Dezasseis selecções do Noroeste, Centro e Sul do continente disputaram a 30.ª Taça das Nações Africanas (CAN), jogada na Guiné Equatorial de 17 de Janeiro a 8 de Fevereiro. Depois de 32 jogos com muitas incidências e emoções, os Elefantes da Costa do Marfim (na foto) derrotaram os Estrelas Negras do Gana por 9-8, em 22 penáltis. Boubacar Barry, o guarda-redes marfinense, foi o herói da final: defendeu um penálti e bateu o remate vencedor. A República Democrática do Congo ficou em terceiro lugar e a selecção anfitriã em quarto.
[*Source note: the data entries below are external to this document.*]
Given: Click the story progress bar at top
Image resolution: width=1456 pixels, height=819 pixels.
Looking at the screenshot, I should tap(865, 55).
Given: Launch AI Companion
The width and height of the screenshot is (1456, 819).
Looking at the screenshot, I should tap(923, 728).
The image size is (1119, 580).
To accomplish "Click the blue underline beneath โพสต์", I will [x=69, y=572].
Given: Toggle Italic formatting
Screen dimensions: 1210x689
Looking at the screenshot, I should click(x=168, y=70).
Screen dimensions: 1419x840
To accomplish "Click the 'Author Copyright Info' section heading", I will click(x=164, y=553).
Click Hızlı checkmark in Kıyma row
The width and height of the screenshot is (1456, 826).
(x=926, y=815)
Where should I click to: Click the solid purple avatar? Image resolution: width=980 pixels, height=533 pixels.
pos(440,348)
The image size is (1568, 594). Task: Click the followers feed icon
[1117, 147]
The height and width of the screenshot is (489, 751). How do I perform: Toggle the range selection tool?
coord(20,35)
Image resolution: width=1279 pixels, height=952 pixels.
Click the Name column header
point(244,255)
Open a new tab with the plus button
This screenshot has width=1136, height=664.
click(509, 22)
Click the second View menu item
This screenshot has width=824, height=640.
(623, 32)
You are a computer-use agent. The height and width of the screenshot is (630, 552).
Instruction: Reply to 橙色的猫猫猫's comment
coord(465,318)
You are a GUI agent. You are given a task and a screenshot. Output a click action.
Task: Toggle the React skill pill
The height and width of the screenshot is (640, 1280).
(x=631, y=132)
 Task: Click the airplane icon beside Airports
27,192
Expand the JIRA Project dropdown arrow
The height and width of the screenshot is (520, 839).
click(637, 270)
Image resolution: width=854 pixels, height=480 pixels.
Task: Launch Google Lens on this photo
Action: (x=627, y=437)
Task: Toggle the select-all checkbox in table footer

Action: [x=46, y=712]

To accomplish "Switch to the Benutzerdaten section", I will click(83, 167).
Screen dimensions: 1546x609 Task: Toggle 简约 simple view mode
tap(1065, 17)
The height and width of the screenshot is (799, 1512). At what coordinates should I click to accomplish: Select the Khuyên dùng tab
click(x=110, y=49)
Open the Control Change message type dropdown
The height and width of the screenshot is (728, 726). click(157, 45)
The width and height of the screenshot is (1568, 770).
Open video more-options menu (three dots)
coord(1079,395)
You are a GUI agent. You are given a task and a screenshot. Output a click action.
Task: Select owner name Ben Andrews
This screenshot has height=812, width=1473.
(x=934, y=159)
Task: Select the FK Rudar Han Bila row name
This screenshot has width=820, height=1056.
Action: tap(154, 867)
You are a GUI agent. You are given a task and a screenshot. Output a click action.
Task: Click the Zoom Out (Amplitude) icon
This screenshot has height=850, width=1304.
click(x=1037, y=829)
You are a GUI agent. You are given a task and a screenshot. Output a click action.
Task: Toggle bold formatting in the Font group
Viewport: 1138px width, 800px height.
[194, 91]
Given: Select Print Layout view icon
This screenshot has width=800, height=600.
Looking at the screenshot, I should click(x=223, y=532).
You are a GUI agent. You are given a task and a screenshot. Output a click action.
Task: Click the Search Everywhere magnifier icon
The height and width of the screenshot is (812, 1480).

Marrocos tinha ganhado o direito de organizar a taça africana, mas pediu um adiamento por causa da epidemia de ébola que continua a matar na África Ocidental. A CAF, Confederação Africana de Futebol, não aceitou e entregou a organização da CAN à Guiné Equatorial, que a preparou num tempo recorde de menos de dois meses. Uma equipa de médicos cubanos encarregou-se de fazer a triagem aos atletas e espectadores para despistar casos de ébola.

Os bilhetes para os jogos custavam entre um e 20 dólares, de 88 cêntimos a 17 euros e meio. O presidente da Guiné Equatorial, Teodor Obiang Nguema Mbasogo, comprou 40 mil bilhetes por 30 mil euros para oferecer e «dar carácter solene» ao evento. E propôs que os ricos do país fizessem o mesmo. O seu regime é dos mais corruptos e ditatoriais do continente.

Os quatro estádios onde se disputaram as 32 partidas da CAN tinham uma lotação conjunta de 60 400 espectadores, 5000 a menos que o Estádio da Luz.

Dos 368 jogadores inscritos na competição só 26 tinham mais de 30 anos. Estrelas como Didier Drogba e Samuel Etoo ficaram de fora, como de fora ficaram dois pesos-pesados do futebol africano: Egipto e Nigéria, que não se qualificaram. Metade dos atletas que jogaram na CAN milita em campeonatos europeus, incluindo 75 na França, 26 na Espanha, 21 na Bélgica e na Inglaterra e 15 em Portugal. Havia também dois treinadores portugueses na CAN.

A CAF teve mão pesada na taça. Marrocos vai pagar 880 mil euros de multa e 8 milhões de indemnização e fica fora das edições de 2017 e 2019 por recusar organizar o certame. O país anfitrião tem de desembolsar 88 mil euros porque os adeptos interromperam o jogo das meias-finais durante 40 minutos quando a Guiné Equatorial perdia por três a zero contra o Gana. A Tunísia pode ficar fora da taça de 2017 se não pedir desculpas pelos comentários contra a arbitragem depois do jogo dos quartos-de-final com a Guiné Equatorial. Os anfitriões empataram o jogo no minuto 90 com um penálti duvidoso. O árbitro foi suspenso por seis meses.

O futebol africano enfrenta grandes dificuldades estruturais, mas o continente é um autêntico alfobre de valores que encantam as ligas europeias com o seu futebol e são vítimas de racismo. As academias locais descobrem e trabalham os talentos que depois lançam nos relvados internacionais. Em Portugal, quantos são? «São muitos» foi a resposta que consegui da Federação depois de quatro mensagens de correio electrónico e uma visita.

Joseph Blatter, o patrão da FIFA, a autoridade que governa o futebol mundial, assinou um acordo com a CAF antes da final da taça para desenvolver o futebol africano através da formação de treinadores e árbitros, do futebol juvenil e da medicina desportiva – e talvez para assegurar o quinto mandato à frente da FIFA.

Uma nota final: a ideia da Confederação Africana de Futebol nasceu em Lisboa em Junho de 1956 durante um congresso da FIFA. Um ano depois, Egipto, Sudão, Etiópia e África do Sul fundaram a CAF. Hoje a associação conta com 56 membros e está sediada no Egipto.